Allan they DO NOT generate 2000V because they do not have their original secondaries.

I know because I used an angle grinder to remove the weld lines, opened up the iron cores, removed the secondary coils, added new secondary coils and glued the cores back together.

And I have measured the secondary voltage with my multimeter and it was about 90V AC.

TomGeorge: Hi,

Can you please post a copy of your circuit, in CAD or a picture of a hand drawn circuit in jpg, png?

How did you change the windings, that is open the laminate core and replace.
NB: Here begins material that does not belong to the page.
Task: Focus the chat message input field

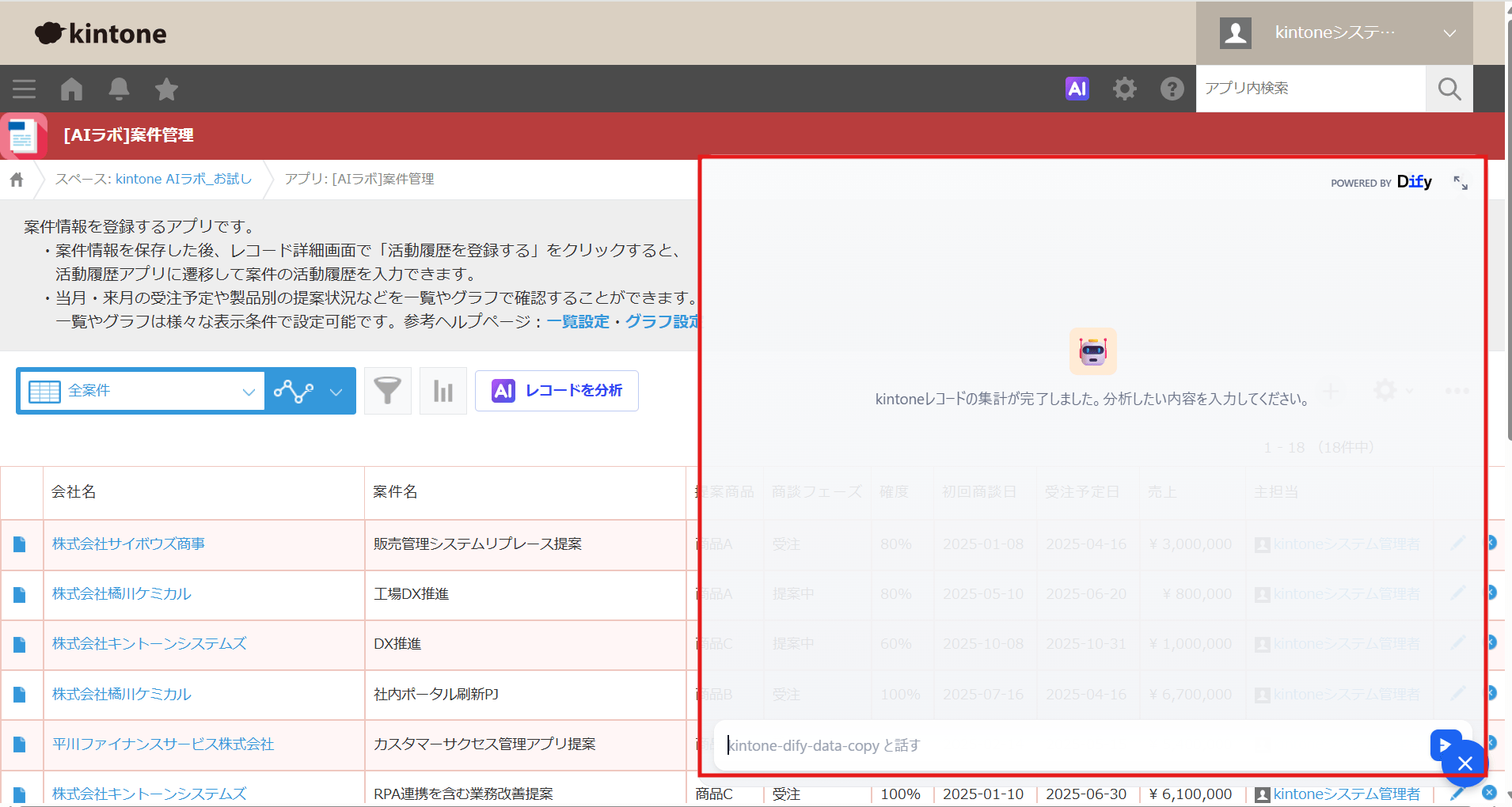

The minute you compromise the physical structure and windings of a mains transformer, you need to have its insulation tested and PLEASE power it through a RCD switch. (I don't mean DMM resistance measurement, I mean 500Vac resistance check)

This also worries me;How will that give you more voltage or current or power.

Tom.. :)

The circuit board contains this circuit:

Except that the diodes are all contained in a bridge rectifier IC from a tv circuit board.

The bridge rectifier is rated fro 250V AC because I got the datasheet from the part number.

The way they weld the laminated iron core together, on the outside faces, already compromises the iron core.

But apparently on the outside faces of the iron core the electrical paths do not cause significant problems with eddy currents.

So applying an angle grinder along those welds does not change the state of the iron core significantly.

Look its going to power a Tesla coil occasionally and I may muck around with it for an hour or two and then not use it for days.

I am not using this to power my power tools etc for 8 hours straight.